The Article 29 Working Party (“WP29”) recently published an opinion on data processing at work (“Opinion”).
The Opinion restates the position and conclusions in WP29’s 2001 Opinion on processing personal data in the employment context (WP48), and its 2002 WP55 Working Document on the surveillance of electronic communications in the workplace. However, it addresses the need for a new assessment of the balance between legitimate interests of employers and the reasonable privacy expectations of employees, because of risks posed by advancements in modern technologies since the other documents were published.
The Opinion is primarily concerned with the Data Protection Directive 95/46/EC (“DPD”), so employers should continue to take account of the fundamental principles of the DPD when processing personal data in an employment context. Technological developments and new methods of processing have not changed this position.
The Opinion also looks towards the “new” obligations placed on all controllers, including employers, under the General Data Protection Regulation 2016/679 (“GDPR”) – including data protection by design, the need to carry out Data Protection Impact Assessments for high-risk processing, and any specific national rules that are introduced pursuant to Article 88 relating to processing employees’ personal data.
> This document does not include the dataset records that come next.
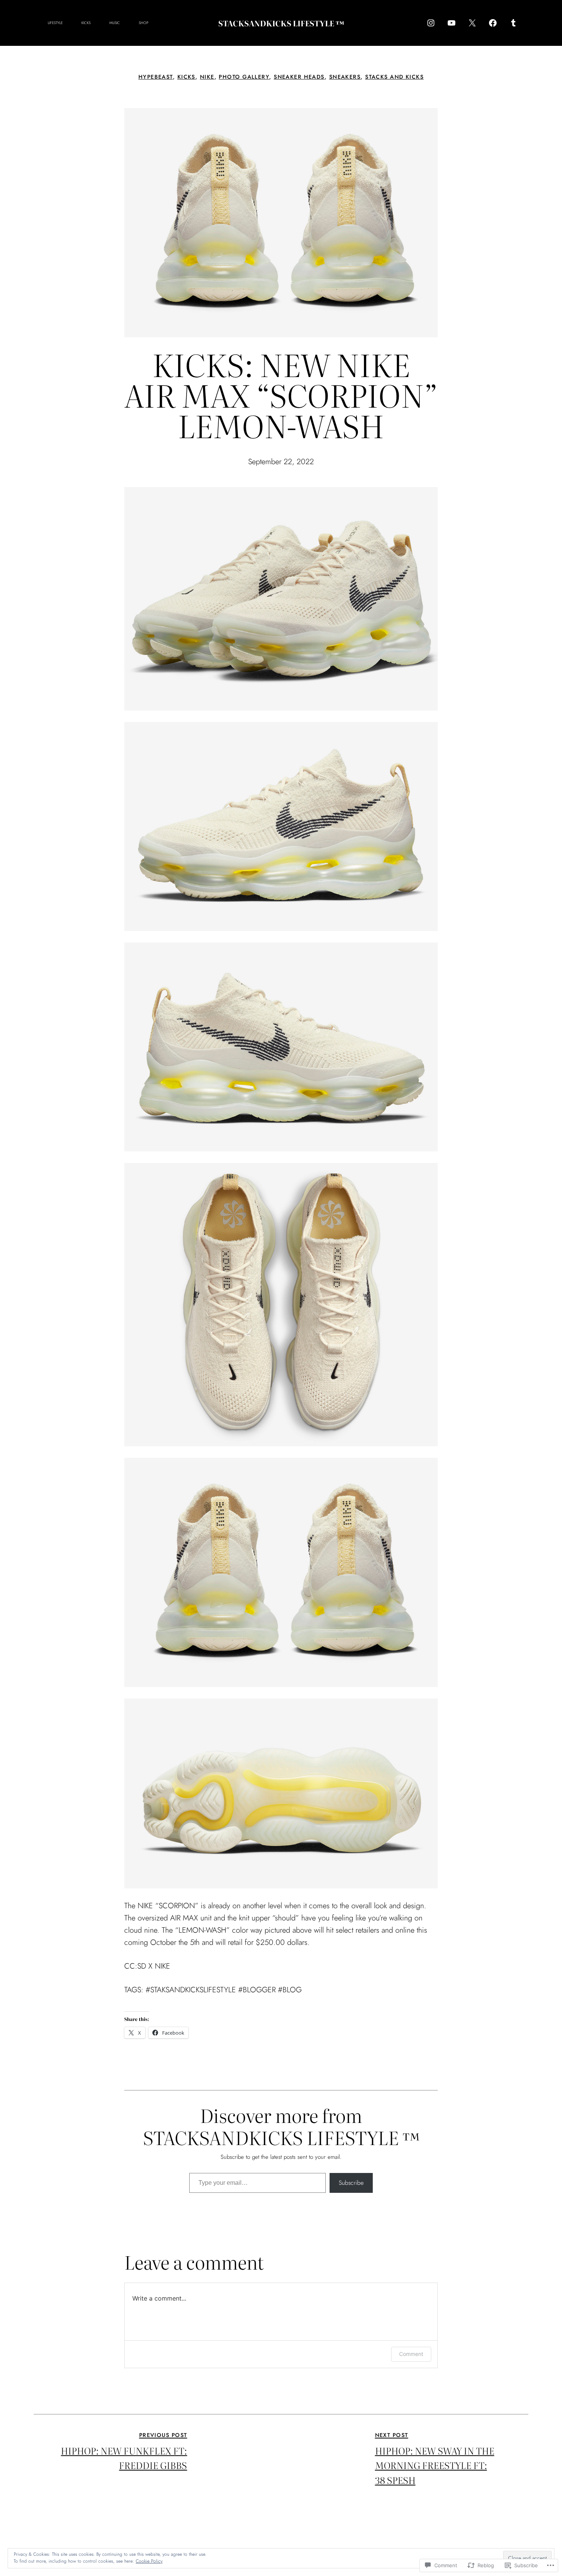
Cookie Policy (149, 2561)
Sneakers (345, 77)
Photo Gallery (244, 77)
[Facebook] (492, 23)
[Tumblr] (513, 23)
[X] (472, 23)
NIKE (207, 77)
WP29 has considered various scenarios in the Opinion which describe how certain technologies might be used to process personal data in the workplace, and the points that employers should consider. Some of these include:
Social Media
Employers should not assume that they can check the social media accounts of prospective job candidates just because they are publicly available. They will need a legal basis for processing the individual’s personal data (e.g., legitimate interest); it must be necessary and relevant to performance of the job, and they should consider whether the social media account has been set up for personal or private purposes before accessing any information. The individual must also be informed about any such processing – e.g., in the job description – before they engage with the recruitment process.
Monitoring ICT use
Many modern technologies available in the market have enabled potentially more intrusive ways of monitoring. For example, an employer might deploy a TLS inspection appliance to decrypt and inspect secure traffic, but this appliance can also record and analyse all of an employee’s online activity. Or an employer might use a Data Loss Prevention tool to monitor all outgoing emails automatically to prevent a data breach, regardless of whether an action is unintentional.
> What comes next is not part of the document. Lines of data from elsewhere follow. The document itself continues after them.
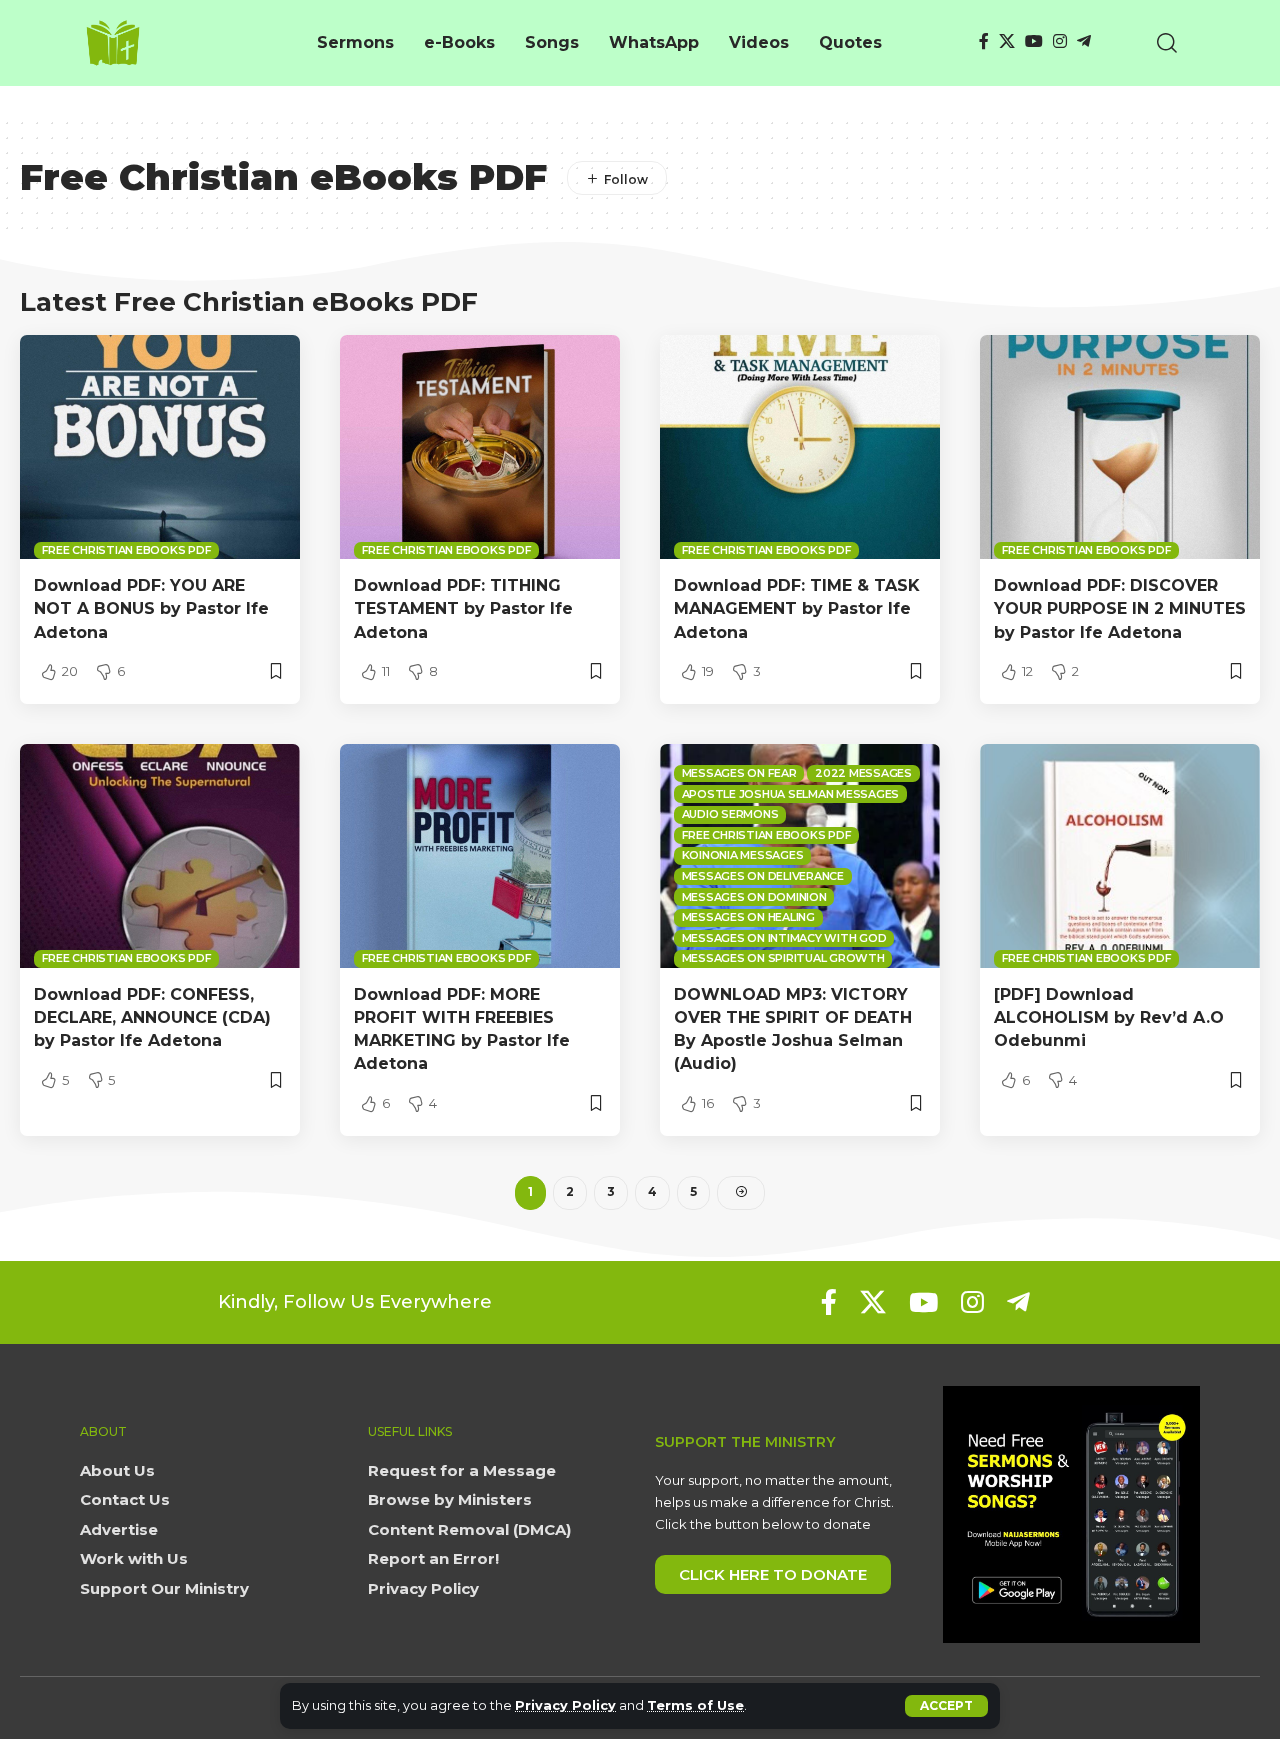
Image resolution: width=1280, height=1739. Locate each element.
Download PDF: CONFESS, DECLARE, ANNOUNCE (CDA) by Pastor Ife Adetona (152, 1017)
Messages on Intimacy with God (784, 938)
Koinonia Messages (743, 855)
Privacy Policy (565, 1705)
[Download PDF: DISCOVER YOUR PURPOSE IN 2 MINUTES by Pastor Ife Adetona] (1120, 447)
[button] (946, 1706)
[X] (1007, 41)
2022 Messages (863, 773)
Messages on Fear (739, 773)
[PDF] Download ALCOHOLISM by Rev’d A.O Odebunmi (1109, 1017)
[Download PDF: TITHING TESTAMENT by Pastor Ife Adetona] (480, 447)
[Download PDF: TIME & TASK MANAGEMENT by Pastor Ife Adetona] (800, 447)
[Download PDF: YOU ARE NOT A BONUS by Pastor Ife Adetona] (160, 447)
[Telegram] (1084, 41)
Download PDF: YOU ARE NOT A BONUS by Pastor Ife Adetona (151, 608)
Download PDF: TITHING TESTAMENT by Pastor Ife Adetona (463, 608)
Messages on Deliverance (763, 876)
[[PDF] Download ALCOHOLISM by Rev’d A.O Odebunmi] (1120, 856)
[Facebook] (984, 41)
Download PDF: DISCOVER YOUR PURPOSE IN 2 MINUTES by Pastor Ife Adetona (1120, 608)
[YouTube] (1034, 41)
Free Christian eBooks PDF (127, 550)
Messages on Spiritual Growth (783, 958)
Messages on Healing (748, 917)
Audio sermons (730, 814)
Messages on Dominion (754, 897)
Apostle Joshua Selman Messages (791, 794)
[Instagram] (1060, 41)
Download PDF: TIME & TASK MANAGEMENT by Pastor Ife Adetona (797, 608)
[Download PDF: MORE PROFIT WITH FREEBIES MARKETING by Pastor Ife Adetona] (480, 856)
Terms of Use (695, 1705)
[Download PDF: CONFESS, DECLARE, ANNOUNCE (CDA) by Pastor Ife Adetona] (160, 856)
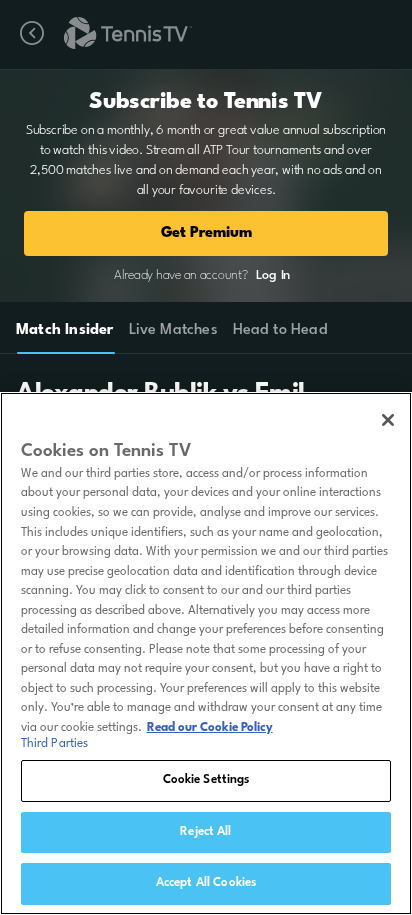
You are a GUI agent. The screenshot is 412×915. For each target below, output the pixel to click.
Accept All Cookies (206, 883)
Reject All (205, 832)
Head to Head (280, 330)
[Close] (388, 420)
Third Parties (55, 744)
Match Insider (65, 330)
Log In (273, 275)
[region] (206, 653)
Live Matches (172, 330)
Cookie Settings (206, 780)
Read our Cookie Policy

In each case, before using any of these products and applications, employers must consider the proportionality of the measures they are implementing and whether any actions can be taken to mitigate or reduce the scale and impact of the processing. WP29 considers it good practice for employers to complete a DPIA before introducing any monitoring technology, and to implement and communicate acceptable-use policies alongside privacy policies providing clear details of the processing which takes place.
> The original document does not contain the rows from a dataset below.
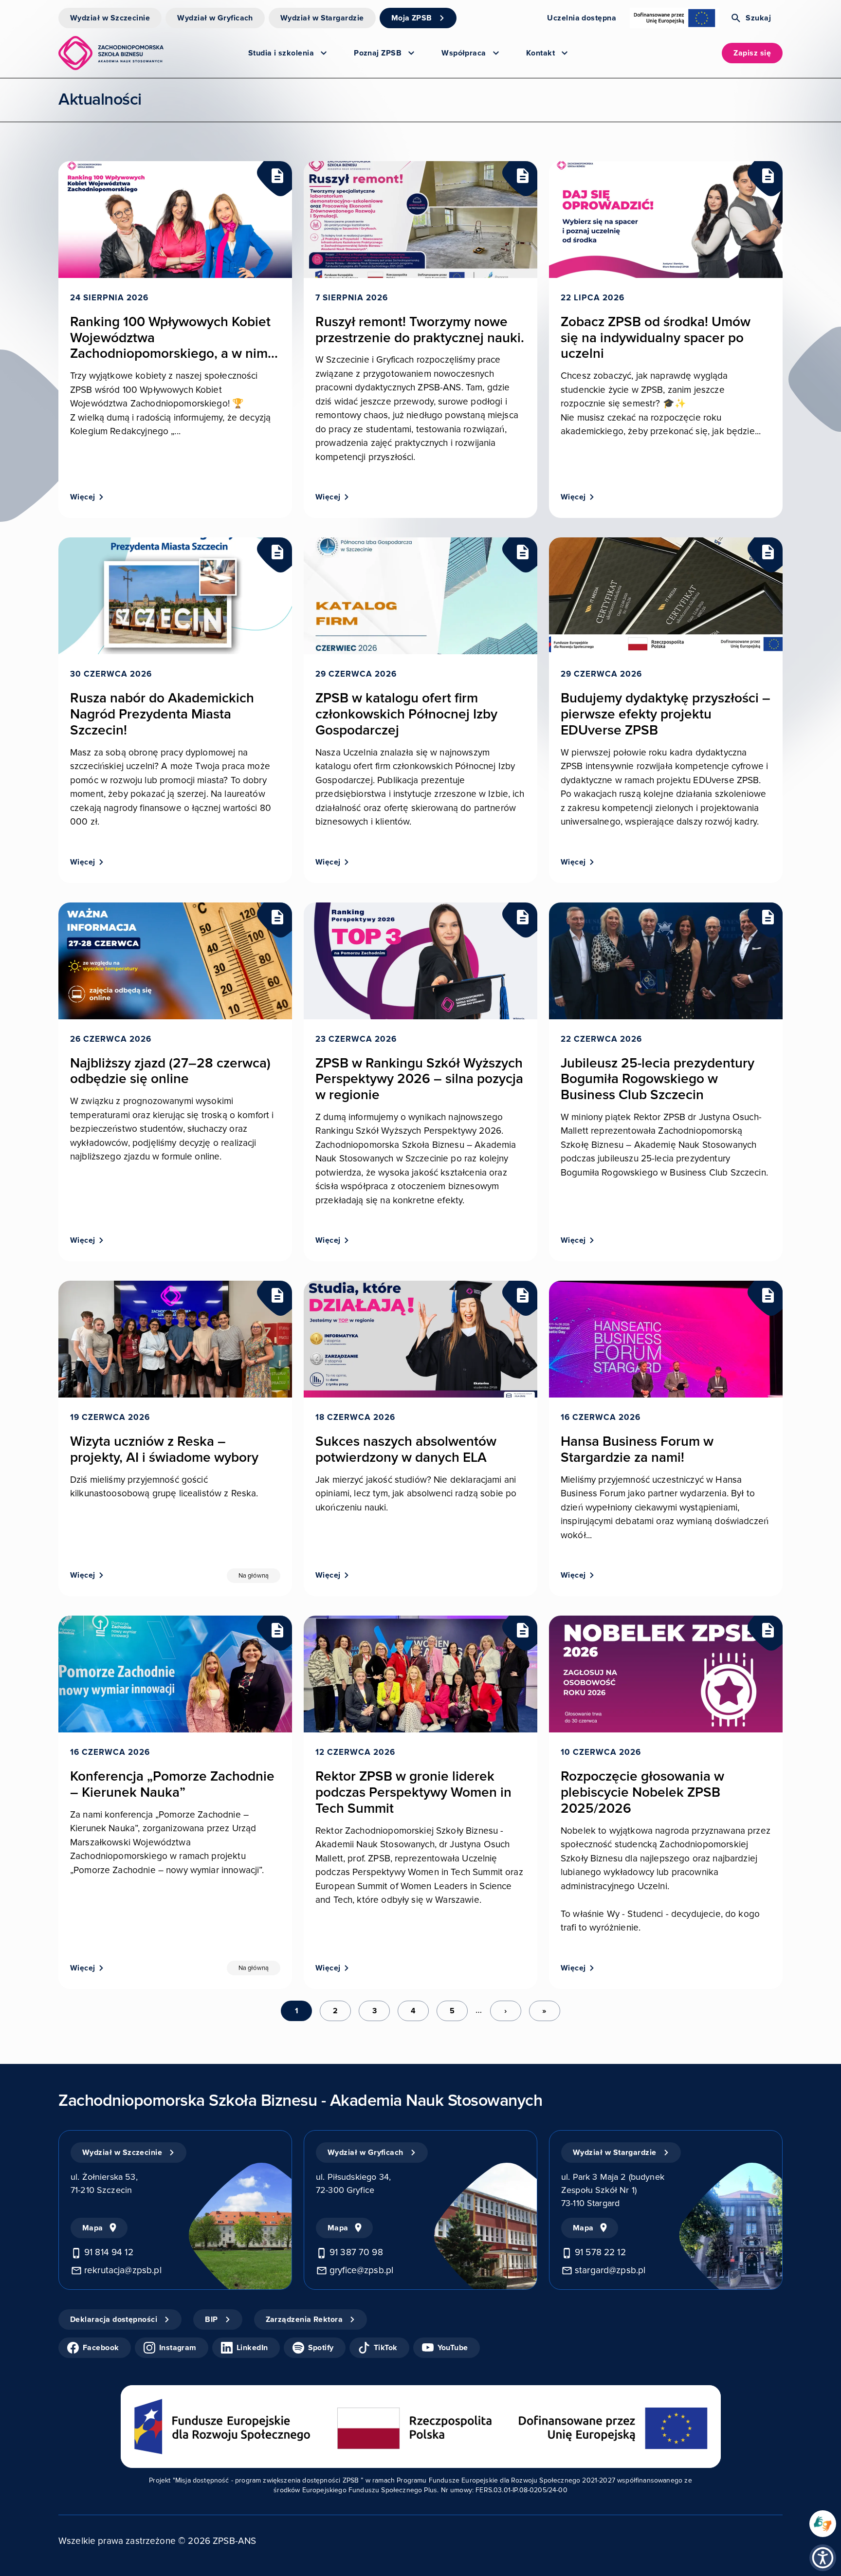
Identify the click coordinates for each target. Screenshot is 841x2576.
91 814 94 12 (108, 2252)
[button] (822, 2557)
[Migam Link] (822, 2523)
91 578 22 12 (600, 2252)
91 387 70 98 (356, 2252)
Monitoring outside the workplace
The shift towards remote working and the popularity of “bring your own device” policies presents more risk for employers as data moves away from the corporate network. However, the key is to address these risks in a proportionate manner, particularly if the boundaries between business and private use are fluid. For example, if employers are concerned about securing data that is transferred between the device and their network, they could consider additional protections such as “sandboxing” data (keeping data contained within a specific app), rather than installing monitoring software on the employee’s personal device.
International transfers of employee data
The use of most cloud-based applications will result in the international transfer of employee data. Any transfers of personal data to third countries may only take place where an adequate level of protection is ensured. Employers should also ensure that data shared outside the EU/EEA, and subsequent access by other entities within the group organisation, remains limited to the minimum necessary for the intended purposes.
Comments
Businesses should be reminded that although WP29 Opinions are not legally binding, they are influential as they have been prepared by representatives of the data protection authorities from each EU Member State: thus, they broadly reflect the approach regulators are likely to take. Businesses should therefore review the Opinion in detail as it provides practical guidance in an area that has developed significantly in recent years. It can also be used as a helpful reference point as businesses start to review their internal policies and processes in preparation for the forthcoming GDPR.